Savage Halloween has more of shooter, from point A to B with some secrets, as opposed to Halloween Forever’s explorative levels with lots of secrets and unlockables. As a matter of fact, your characters just outright hold guns, but instead of each character having their own unique kinds of bullets to fire, you pick up creative ammunition as you go. A Spread shot that shoots bats, Frogs that slide on the floor and do lots of damage, ghosts that go back and forth, and Chicken Combs that stick to surfaces and explode. Each character has their own variant of Health, Speed, and Jump. James being balanced, Lulu having the most health, and Dominika having the best movement. Each character also has their own special attack, with Dominika’s screen clearing bats being my favorite.

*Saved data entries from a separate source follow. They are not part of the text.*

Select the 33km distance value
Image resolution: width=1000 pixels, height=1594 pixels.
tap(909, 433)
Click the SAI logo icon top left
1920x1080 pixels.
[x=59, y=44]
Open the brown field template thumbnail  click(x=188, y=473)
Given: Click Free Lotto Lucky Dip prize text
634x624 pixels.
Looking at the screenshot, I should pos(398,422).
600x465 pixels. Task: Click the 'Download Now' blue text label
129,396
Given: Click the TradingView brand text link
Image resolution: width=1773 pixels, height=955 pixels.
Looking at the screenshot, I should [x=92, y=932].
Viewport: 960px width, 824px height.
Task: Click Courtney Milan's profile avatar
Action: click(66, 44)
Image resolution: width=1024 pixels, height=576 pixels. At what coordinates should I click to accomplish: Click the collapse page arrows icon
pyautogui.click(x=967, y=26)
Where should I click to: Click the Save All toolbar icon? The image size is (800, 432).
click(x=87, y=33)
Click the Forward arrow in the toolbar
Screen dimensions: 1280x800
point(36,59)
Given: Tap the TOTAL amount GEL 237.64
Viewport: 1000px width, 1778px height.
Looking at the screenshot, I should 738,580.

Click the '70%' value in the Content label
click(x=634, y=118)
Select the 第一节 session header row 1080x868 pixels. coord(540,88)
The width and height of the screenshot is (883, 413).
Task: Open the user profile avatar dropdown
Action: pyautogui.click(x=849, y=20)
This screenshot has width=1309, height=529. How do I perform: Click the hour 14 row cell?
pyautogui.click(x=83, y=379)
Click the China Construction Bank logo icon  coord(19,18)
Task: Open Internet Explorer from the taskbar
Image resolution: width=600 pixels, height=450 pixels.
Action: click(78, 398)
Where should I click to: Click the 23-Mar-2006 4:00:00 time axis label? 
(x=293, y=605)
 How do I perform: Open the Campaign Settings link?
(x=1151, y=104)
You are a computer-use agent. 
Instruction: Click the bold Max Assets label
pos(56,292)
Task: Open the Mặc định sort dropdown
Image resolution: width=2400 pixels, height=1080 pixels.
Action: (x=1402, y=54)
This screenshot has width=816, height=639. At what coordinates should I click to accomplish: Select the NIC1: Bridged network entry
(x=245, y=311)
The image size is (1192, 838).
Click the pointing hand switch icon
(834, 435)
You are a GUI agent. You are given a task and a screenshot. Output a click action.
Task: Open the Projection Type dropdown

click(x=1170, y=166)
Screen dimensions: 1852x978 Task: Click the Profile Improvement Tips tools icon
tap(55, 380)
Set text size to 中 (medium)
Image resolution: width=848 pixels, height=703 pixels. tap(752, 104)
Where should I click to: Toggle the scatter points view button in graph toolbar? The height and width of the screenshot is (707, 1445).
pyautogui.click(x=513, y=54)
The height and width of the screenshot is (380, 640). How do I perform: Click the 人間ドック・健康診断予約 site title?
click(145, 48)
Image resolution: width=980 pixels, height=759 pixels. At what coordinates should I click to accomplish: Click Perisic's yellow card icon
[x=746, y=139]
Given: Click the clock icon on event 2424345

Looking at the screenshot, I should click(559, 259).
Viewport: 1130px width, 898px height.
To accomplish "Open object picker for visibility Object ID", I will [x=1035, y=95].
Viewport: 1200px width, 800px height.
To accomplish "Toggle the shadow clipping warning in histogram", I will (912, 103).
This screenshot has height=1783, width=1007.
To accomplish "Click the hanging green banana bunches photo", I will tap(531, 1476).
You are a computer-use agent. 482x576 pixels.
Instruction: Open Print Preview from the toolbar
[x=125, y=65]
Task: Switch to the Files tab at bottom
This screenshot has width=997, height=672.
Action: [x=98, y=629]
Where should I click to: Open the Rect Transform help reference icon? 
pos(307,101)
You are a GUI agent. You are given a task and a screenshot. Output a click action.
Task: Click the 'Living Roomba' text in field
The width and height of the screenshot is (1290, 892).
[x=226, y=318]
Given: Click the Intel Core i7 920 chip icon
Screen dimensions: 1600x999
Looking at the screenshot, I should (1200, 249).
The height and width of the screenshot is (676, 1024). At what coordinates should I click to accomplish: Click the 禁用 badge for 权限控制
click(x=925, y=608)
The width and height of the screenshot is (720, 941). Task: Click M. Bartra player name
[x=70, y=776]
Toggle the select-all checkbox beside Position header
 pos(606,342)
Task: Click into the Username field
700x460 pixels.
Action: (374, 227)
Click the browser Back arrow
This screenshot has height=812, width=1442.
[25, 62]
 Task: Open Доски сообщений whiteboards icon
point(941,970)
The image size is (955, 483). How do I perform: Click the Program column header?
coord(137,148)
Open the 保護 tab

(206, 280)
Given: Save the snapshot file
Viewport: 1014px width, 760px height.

Each level has six stages, with the sixth being the boss. The first four are usually standard, but I noticed the fifth spins things up a bit. A shmup level and something resembling the turbo tunnel from Battletoads are just the first two you’ll see. Savage Halloween is not a long game, so diversions like this aren’t needed, but I love that the developer put the time and effort in to putting these in to spice the game up. That said, it can feel at times that these stages can wear out their welcome and drag on for slightly too long.

The bosses are honestly a weak point to the game for me. Often it feels like there is too much going on and there’s very few ways to avoid attacks, especially when the boss distracts you with smaller enemies. Thankfully, dying in a boss fight doesn’t send you back. Infact, dying in the game at all won’t send you back, you start back where you died. Running out of lives and using a continue will restart a stage though. Getting a Game Over isn’t the end of the world either, as you can always start back from the beginning of a level, granted without your extra ammo.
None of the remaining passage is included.